- **GOAL OF THE EXERCISE**:
Where a line contains "You are a computer-use agent. 354x347 pixels.", start there and write out that line and each one after it, word for word, through the final line of the entries; add nothing else.

--- TASK DATA ---

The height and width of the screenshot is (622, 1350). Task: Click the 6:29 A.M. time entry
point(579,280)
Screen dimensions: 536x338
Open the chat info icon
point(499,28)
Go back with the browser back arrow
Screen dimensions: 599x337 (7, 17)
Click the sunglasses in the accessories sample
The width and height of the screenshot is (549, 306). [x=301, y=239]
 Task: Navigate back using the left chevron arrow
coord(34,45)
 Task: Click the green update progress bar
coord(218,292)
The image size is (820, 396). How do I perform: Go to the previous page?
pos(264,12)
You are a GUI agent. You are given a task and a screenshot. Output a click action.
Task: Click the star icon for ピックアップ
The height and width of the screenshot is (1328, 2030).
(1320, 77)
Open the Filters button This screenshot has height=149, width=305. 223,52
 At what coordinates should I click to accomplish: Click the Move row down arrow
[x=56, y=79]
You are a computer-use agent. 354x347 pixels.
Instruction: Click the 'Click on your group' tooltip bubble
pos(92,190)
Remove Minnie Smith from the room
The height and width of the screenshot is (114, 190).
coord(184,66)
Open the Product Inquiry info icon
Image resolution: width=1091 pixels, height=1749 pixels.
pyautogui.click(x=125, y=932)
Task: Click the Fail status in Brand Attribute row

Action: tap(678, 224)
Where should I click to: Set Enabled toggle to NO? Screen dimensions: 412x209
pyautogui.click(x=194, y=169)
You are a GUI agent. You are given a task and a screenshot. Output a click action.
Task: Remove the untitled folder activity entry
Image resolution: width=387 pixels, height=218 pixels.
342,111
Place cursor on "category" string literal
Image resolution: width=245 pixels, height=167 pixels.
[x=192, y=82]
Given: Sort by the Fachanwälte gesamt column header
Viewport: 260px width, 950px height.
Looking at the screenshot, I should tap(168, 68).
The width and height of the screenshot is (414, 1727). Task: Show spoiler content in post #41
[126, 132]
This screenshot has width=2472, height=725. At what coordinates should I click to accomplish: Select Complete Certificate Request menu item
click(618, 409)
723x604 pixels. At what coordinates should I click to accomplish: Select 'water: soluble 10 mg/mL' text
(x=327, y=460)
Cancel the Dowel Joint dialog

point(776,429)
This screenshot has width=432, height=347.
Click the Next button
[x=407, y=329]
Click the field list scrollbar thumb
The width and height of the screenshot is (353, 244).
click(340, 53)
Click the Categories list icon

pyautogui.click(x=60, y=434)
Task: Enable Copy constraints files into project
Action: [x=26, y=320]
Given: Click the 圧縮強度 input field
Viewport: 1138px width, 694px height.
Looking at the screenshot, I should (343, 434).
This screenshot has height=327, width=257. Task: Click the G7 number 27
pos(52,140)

---

- **OUTPUT BELOW**:
You are a computer-use agent. 354x347 pixels.
Instruction: Click the 'Click on your group' tooltip bubble
pos(92,190)
Remove Minnie Smith from the room
The height and width of the screenshot is (114, 190).
coord(184,66)
Open the Product Inquiry info icon
Image resolution: width=1091 pixels, height=1749 pixels.
pyautogui.click(x=125, y=932)
Task: Click the Fail status in Brand Attribute row

Action: tap(678, 224)
Where should I click to: Set Enabled toggle to NO? Screen dimensions: 412x209
pyautogui.click(x=194, y=169)
You are a GUI agent. You are given a task and a screenshot. Output a click action.
Task: Remove the untitled folder activity entry
Image resolution: width=387 pixels, height=218 pixels.
342,111
Place cursor on "category" string literal
Image resolution: width=245 pixels, height=167 pixels.
[x=192, y=82]
Given: Sort by the Fachanwälte gesamt column header
Viewport: 260px width, 950px height.
Looking at the screenshot, I should tap(168, 68).
The width and height of the screenshot is (414, 1727). Task: Show spoiler content in post #41
[126, 132]
This screenshot has width=2472, height=725. At what coordinates should I click to accomplish: Select Complete Certificate Request menu item
click(618, 409)
723x604 pixels. At what coordinates should I click to accomplish: Select 'water: soluble 10 mg/mL' text
(x=327, y=460)
Cancel the Dowel Joint dialog

point(776,429)
This screenshot has width=432, height=347.
Click the Next button
[x=407, y=329]
Click the field list scrollbar thumb
The width and height of the screenshot is (353, 244).
click(340, 53)
Click the Categories list icon

pyautogui.click(x=60, y=434)
Task: Enable Copy constraints files into project
Action: [x=26, y=320]
Given: Click the 圧縮強度 input field
Viewport: 1138px width, 694px height.
Looking at the screenshot, I should (343, 434).
This screenshot has height=327, width=257. Task: Click the G7 number 27
pos(52,140)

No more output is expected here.